## Text for analysis:
============================================================

Food components can interact with drugs and medication. These interactions may involve single or multiple nutrients, food in general, or the nutritional status of the individual [Boullata et al. 2012]. Possible interactions are also influenced by the dosage form of the drug (e.g., retarded dosage or not), as well as the age and accompanying illnesses of the patient [Boullata (ed.) 2010]. The simultaneous intake of drugs with food can limit or increase the bioavailability of a drug, such as certain antibiotics together with dairy products or lipid-soluble substances together with high-fat meal, respectively [Won et al. 2012]. Many interactions can be avoided by taking food and drugs separately. It is, therefore, important to follow the given advice for drug use, i.e., whether the drug should be taken before, after, or with a meal, and which food should be avoided. These instructions are found in the package leaflet in “How to use” or “Important instructions”.

Some foods may influence drug effects through biochemical mechanisms [Won et al. 2012]. The weakening of the anticoagulant effect of vitamin K-rich food by the drugs phenprocoumon or warfarin, both of which are vitamin K antagonists, is one of the well-known examples. Some foods affect the bioavailability and metabolism of drugs leading to overdosing (e.g., grapefruit juice combined with lipid-lowering agents) or insufficient (e.g., St. John’s wort combined with digoxin) [Mouly et al. 2017]. A delayed intake is usually not sufficient to avoid these interactions. You can find all information on possible interactions in the patient leaflet in the section “Interactions”.

Possible Interactions of Bioactive Collagen Peptides

No interactions of Bioactive Collagen Peptides with drugs are known so far.

When used as food supplements, they have similar properties like protein. Studies with artificially fed patients showed that the drug phenytoin closely binds to protein or protein hydrolysates, which hampers its absorption by the body [Mouly et al. 2017]. A delayed intake of several hours is recommended of both substances here.

In rare cases, a deficiency of carnitine may occur with valproic acid medications, which can lead to decreased ammonium detoxification in the urea cycle. A diet rich in protein can lead to increased ammonium in the blood, resulting in similar side effects [Boullata et al. (ed.) 2010]. Patients taking valproic acid should first talk to their physician before taking supplementary proteins.

============================================================

## Stored data:
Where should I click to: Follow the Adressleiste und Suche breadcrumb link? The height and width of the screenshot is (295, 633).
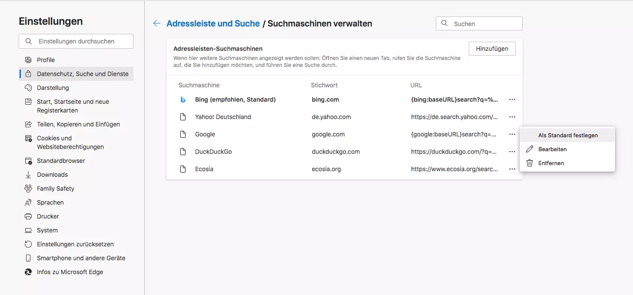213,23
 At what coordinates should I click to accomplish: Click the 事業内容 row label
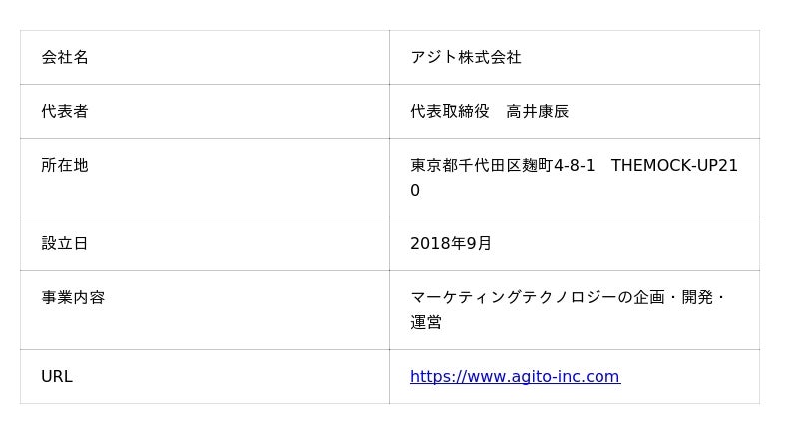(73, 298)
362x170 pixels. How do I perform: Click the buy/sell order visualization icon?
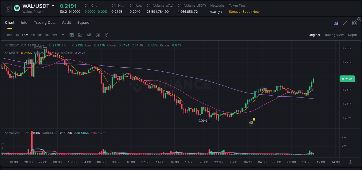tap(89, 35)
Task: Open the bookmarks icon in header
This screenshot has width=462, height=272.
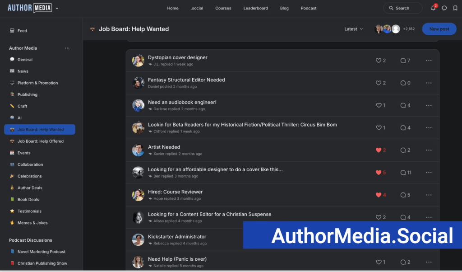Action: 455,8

============================================================

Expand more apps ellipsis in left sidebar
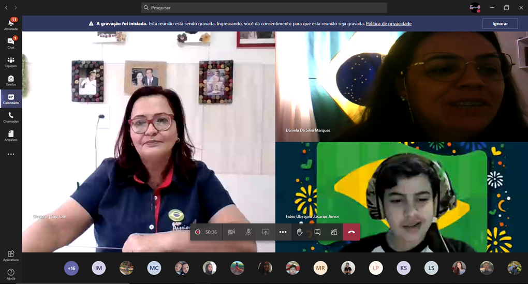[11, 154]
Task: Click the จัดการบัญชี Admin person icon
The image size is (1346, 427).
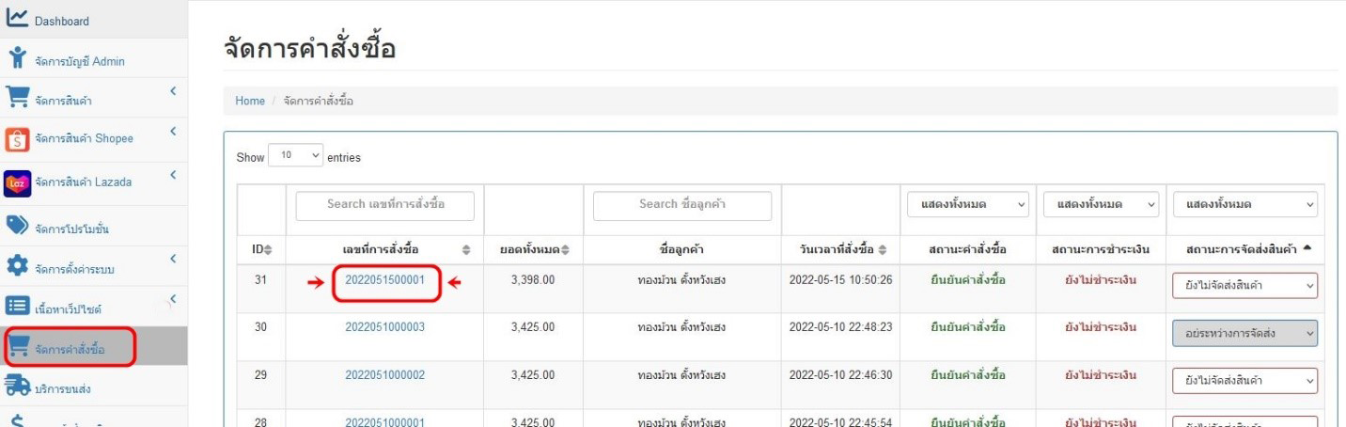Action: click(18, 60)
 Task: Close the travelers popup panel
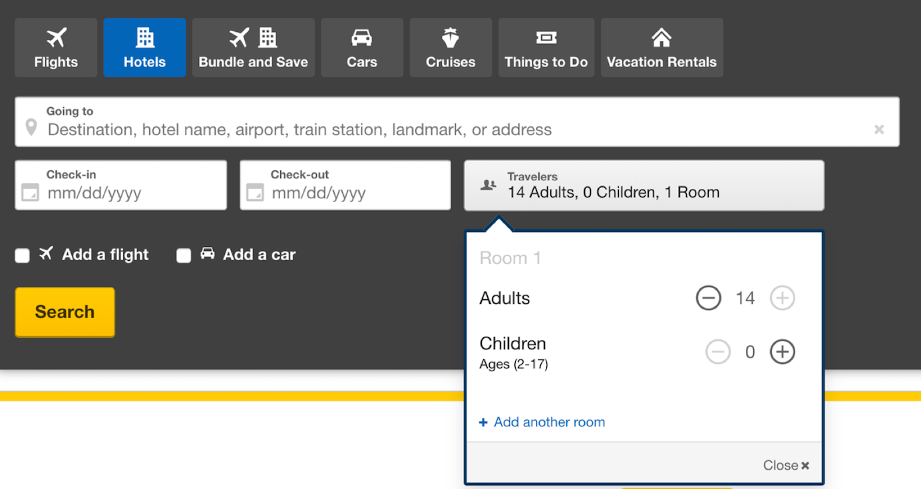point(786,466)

============================================================

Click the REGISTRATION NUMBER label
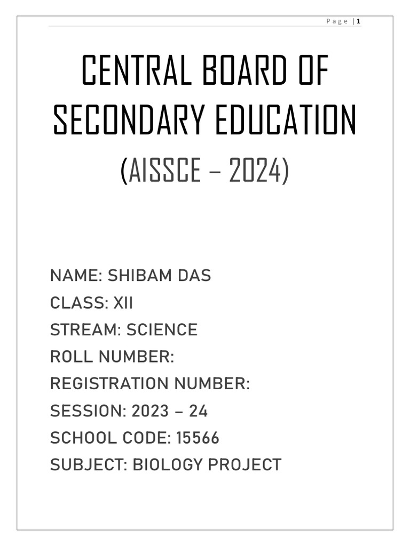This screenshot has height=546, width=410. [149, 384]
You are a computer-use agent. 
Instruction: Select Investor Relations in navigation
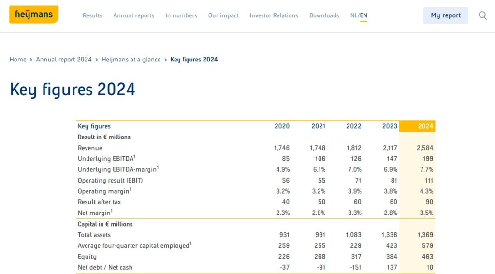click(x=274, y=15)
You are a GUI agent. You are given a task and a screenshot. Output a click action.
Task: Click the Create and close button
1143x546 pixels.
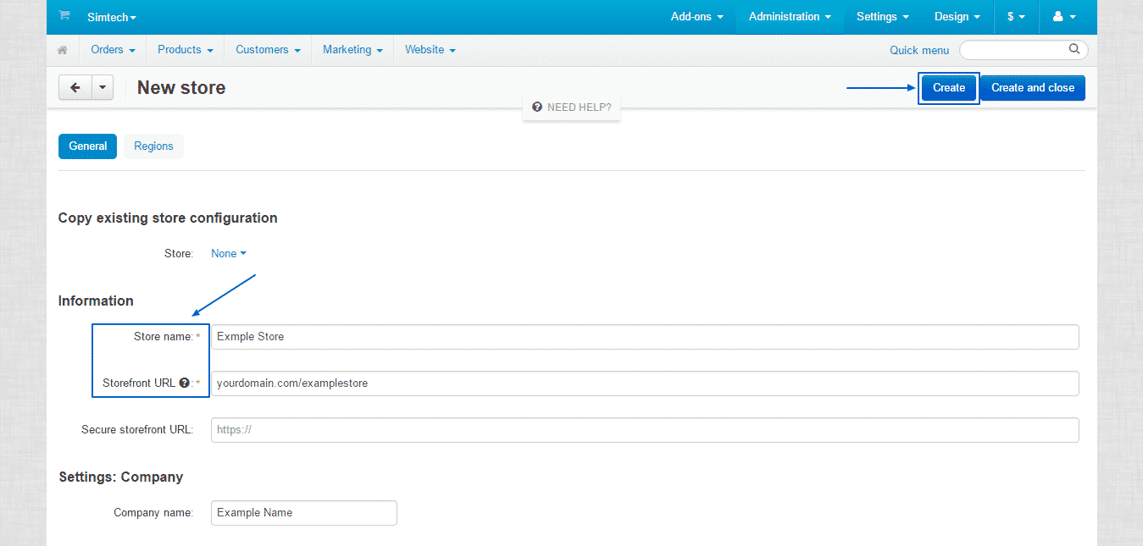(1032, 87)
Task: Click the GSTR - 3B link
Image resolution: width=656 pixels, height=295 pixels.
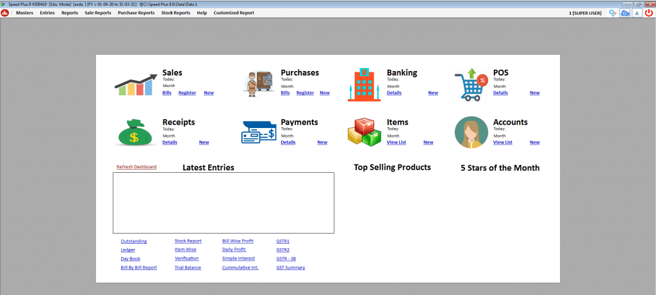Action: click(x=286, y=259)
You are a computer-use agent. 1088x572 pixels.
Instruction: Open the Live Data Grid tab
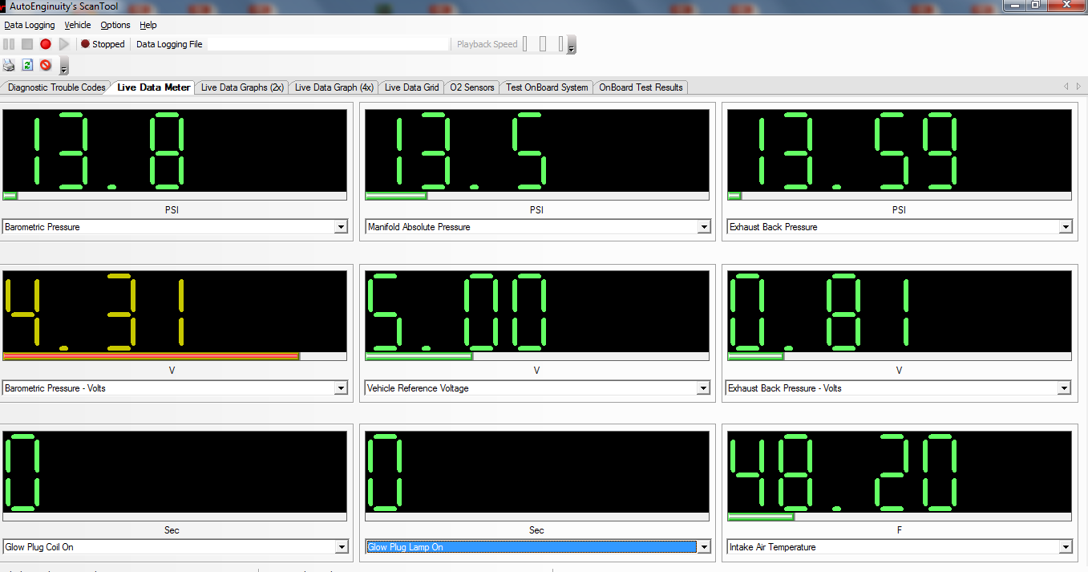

============================================================

## Using the information:
[A] Do these statements agree with the text on food and drug interactions? For each one, answer yes or no and quote the words from the text that decide it. (i) No interactions of Bioactive Collagen Peptides with drugs are known so far. (ii) Taking certain antibiotics with dairy products can limit how well the body takes up the drug. (iii) Patients taking valproic acid can take supplementary proteins without first asking a physician.
[B] According to the text on food and drug interactions, which sections of the package leaflet say whether a drug should be taken before, after, or with a meal?
[C] Carry on the text on food and drug interactions, starting right after its last sentence.

## Task responses:
[A]
(i) Yes: "No interactions of Bioactive Collagen Peptides with drugs are known so far."
(ii) Yes: "The simultaneous intake of drugs with food can limit or increase the bioavailability of a drug, such as certain antibiotics together with dairy products or lipid-soluble substances together with high-fat meal, respectively"
(iii) No: "Patients taking valproic acid should first talk to their physician before taking supplementary proteins."

[B] The sections "How to use" or "Important instructions."

[C]
A high-protein diet can also influence the effects of the drug levodopa. Again, patients should talk to their doctor in advance [Boullata (ed.) 2010].

On the other hand, no interactions of bioactive collagen peptides via the transport system (Pept1) are expected. Certainly, Pept1 is involved in the absorption of di- and tripeptides from the intestine into the body and promotes the intake of some drugs (e.g., antibiotics, ACE inhibitors, valsartan) or is inhibited by others (e.g., valaciclovir, ibuprofen). However, it is  highly expressed in the intestinal tract, and the impact of collagen peptides is supposed to be clinically insignificant [Pak et al. 2017].

How to Avoid Interactions

Read all instructions for use given in the patient leaflet provided with the medicinal products you are supposed to take. Do not skip the information on its use, e.g., whether the medicinal product should be taken before, after or with a meal.

Avoid taking both Bioactive Collagen Peptides and your medication simultaneously, i.e., choose different times for taking Bioactive Collagen Peptides and your medication.

Ask your doctor or pharmacist for advice about possible interactions. This is particularly important for people who take several medicines or drugs with a narrow therapeutic range, for people of advancing age or those with serious diseases, and for patients who are treated with immunosuppressants.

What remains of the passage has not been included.